* **Try it**
After finding the line that contains "You are a computer-use" in the entries below, retype it and every following line precisely, the last included.

* **Given data**
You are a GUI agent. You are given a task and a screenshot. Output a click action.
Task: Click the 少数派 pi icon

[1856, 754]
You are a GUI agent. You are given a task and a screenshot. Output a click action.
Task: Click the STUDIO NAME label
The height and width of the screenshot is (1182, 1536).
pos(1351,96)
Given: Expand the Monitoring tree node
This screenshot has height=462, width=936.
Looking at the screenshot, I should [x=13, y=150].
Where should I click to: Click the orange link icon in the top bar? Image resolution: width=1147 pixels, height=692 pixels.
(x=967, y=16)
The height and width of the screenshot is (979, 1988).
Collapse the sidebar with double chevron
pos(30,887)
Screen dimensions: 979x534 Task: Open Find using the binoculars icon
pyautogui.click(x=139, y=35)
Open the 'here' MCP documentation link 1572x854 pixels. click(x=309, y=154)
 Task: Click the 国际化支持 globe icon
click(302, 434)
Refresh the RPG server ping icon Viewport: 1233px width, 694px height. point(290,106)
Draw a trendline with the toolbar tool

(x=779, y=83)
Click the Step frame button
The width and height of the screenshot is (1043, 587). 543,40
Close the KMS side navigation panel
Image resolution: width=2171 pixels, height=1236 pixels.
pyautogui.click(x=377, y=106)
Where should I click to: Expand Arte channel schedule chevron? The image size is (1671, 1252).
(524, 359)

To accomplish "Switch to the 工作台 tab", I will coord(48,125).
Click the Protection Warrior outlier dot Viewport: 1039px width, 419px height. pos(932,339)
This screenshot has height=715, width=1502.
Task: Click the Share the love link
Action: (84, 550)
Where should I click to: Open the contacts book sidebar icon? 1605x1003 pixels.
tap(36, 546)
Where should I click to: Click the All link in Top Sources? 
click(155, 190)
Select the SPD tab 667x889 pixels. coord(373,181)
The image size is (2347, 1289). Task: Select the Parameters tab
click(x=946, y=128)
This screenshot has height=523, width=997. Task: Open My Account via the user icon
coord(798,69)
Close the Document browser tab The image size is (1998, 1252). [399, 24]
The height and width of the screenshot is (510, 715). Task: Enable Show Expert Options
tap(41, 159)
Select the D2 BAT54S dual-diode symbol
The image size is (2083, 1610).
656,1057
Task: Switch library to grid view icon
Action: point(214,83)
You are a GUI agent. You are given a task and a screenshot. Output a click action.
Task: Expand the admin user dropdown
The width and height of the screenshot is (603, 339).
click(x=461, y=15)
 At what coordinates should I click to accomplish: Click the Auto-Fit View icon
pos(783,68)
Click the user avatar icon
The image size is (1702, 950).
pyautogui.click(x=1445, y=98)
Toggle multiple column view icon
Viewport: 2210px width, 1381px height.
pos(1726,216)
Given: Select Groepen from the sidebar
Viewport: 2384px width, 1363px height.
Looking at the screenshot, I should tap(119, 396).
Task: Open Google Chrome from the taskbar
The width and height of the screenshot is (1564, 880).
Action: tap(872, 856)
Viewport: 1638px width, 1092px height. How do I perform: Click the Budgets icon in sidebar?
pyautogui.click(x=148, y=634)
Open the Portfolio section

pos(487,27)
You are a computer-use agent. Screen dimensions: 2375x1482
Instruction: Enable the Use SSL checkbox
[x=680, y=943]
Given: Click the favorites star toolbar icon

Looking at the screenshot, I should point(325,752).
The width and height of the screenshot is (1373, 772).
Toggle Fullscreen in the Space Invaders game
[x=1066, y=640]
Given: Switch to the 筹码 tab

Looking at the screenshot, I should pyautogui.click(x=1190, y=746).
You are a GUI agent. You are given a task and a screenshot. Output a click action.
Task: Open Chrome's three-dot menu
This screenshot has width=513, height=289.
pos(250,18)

* **Solved problem**
You are a computer-use agent. Screen dimensions: 2375x1482
Instruction: Enable the Use SSL checkbox
[x=680, y=943]
Given: Click the favorites star toolbar icon

Looking at the screenshot, I should point(325,752).
The width and height of the screenshot is (1373, 772).
Toggle Fullscreen in the Space Invaders game
[x=1066, y=640]
Given: Switch to the 筹码 tab

Looking at the screenshot, I should pyautogui.click(x=1190, y=746).
You are a GUI agent. You are given a task and a screenshot. Output a click action.
Task: Open Chrome's three-dot menu
This screenshot has width=513, height=289.
pos(250,18)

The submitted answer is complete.